Chairman Hensarling Delivers Opening Statement at Hearing on HUD
WASHINGTON – (RealEstateRama) — Financial Services Committee Chairman Jeb Hensarling (R-TX) delivered the following opening statement at today’s hearing with Housing and Urban Development Secretary Ben Carson:
Today we welcome the 17th Secretary of the Department of Housing and Urban Development, Dr. Ben Carson for his first appearance before our committee.
In at least one respect, he may be among the most qualified individual to ever serve as HUD secretary. Why? Secretary Carson was raised by a single mother who had a third grade education. He grew up in poor communities in Detroit and Boston; lived in multifamily housing with boarded up windows and doors, surrounded by sirens, gangs and murders. Not only does he understand poverty personally and viscerally, he understands what it takes to escape it. He is passionate about helping others escape. He also understands that HUD’s approach to eliminating poverty and urban decay too often fails and fortunately he is committed to changing it.
When it was created 52 years ago, HUD was intended to be the main weapon in the war on poverty. Now 52 years later and $1.6 trillion later, the poverty rate remains basically unchanged.
Sadly – despite all this spending – HUD has failed to live up to the noble aspirations behind its birth.
I don’t want to diminish the valuable work HUD does. It is an invaluable part of the nation’s social safety net – especially tenant-based Section 8 housing for the elderly and disabled.
But I remind all that for the able bodied there is no better affordable housing program than a growing economy that creates better jobs, bigger paychecks and brighter tomorrows.
After suffering from eight years of bad public policy leading to a sluggish economy barely growing at half of the historic norm, working Americans deserve better.
They deserve fundamental tax reform as proposed by the President and Republicans – a fairer, flatter, simpler, more competitive tax system.

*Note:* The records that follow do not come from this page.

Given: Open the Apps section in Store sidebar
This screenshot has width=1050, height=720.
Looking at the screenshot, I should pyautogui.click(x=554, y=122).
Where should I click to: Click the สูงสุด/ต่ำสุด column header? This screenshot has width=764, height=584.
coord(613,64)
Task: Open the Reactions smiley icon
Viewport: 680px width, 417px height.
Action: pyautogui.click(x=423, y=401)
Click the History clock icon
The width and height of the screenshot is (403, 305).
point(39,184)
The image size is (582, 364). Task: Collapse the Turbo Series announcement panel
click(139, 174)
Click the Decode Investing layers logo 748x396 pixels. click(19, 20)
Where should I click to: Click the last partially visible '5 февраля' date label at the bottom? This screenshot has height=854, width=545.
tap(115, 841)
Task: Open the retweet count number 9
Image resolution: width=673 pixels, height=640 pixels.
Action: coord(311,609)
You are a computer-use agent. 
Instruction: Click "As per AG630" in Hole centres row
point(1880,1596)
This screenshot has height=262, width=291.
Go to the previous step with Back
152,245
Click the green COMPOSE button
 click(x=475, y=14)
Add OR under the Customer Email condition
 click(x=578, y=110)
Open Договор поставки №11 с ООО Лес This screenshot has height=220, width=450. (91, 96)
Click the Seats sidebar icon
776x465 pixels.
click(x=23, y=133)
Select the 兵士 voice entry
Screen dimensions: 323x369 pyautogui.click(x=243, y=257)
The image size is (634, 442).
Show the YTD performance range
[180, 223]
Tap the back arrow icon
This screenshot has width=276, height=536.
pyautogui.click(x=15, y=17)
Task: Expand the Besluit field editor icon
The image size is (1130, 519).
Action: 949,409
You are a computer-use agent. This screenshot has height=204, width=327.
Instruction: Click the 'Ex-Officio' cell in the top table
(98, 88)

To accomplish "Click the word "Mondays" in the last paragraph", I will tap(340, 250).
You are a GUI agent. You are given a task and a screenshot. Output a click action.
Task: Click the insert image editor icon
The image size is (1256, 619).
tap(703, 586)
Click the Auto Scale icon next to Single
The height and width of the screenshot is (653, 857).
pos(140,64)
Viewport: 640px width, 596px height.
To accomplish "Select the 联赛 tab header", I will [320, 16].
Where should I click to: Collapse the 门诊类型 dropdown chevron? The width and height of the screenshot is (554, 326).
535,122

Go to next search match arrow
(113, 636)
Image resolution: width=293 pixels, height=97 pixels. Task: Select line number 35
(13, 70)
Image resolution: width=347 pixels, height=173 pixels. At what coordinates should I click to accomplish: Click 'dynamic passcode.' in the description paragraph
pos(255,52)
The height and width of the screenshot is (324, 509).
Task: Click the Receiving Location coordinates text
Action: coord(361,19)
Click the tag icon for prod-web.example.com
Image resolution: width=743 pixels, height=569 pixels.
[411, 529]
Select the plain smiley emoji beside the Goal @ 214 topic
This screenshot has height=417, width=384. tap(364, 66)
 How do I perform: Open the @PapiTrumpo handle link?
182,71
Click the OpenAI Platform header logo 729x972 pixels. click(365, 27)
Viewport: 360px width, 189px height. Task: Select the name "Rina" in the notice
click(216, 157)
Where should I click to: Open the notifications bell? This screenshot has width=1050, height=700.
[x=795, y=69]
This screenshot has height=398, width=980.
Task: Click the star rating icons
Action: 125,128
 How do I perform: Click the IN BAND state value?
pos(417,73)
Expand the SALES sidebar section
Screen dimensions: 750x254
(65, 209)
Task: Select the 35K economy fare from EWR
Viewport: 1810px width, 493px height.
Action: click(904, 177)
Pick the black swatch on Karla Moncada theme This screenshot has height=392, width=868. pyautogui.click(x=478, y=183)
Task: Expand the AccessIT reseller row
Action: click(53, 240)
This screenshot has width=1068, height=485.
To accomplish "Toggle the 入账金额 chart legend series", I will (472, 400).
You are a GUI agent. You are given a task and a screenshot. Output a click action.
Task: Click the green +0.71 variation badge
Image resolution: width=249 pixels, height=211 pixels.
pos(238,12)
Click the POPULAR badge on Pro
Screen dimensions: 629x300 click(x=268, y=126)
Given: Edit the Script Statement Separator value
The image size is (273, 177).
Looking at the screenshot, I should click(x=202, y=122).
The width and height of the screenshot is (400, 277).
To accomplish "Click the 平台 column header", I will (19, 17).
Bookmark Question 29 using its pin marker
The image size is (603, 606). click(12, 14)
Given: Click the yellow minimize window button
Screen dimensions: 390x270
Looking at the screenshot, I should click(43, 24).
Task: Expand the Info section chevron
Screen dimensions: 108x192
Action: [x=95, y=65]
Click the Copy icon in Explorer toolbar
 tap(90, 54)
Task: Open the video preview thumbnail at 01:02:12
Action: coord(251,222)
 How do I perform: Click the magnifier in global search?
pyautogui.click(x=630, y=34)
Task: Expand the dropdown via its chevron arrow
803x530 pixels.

There hasn’t been any significant tax reform in a century that hasn’t grown the economy and grown tax revenues. In the first five years after the Kennedy tax relief plan was passed, the economy grew by 48 percent and federal revenues increased by 66 percent. This growth erased a $5.9 billion deficit and turned it into a $3.2 billion surplus. When Congress enacted the Reagan tax relief package, the economy grew by 42 percent over the next five years and federal revenues surged by 28 percent. Even going back to the Coolidge era, a series of tax relief measures passed during that administration resulted in annual average economic growth of 4.7 percent.
We’ve seen it time and time again. When we remove the burdens of excessive taxation and allow the American people to keep more of what they earn, we unleash their potential to create prosperity and opportunity for everyone. That’s not economic theory; it’s economic history. And it is the very embodiment of affordable housing.
I also wonder how can one be for affordable housing yet oppose allowing working Americans to keep more of their paychecks. That’s exactly what the Republican tax reform framework does – allows working Americans to keep more of their paychecks.
So I look forward to hearing more of the Secretary’s new vision for HUD and the programs that he and his team are beginning to reform.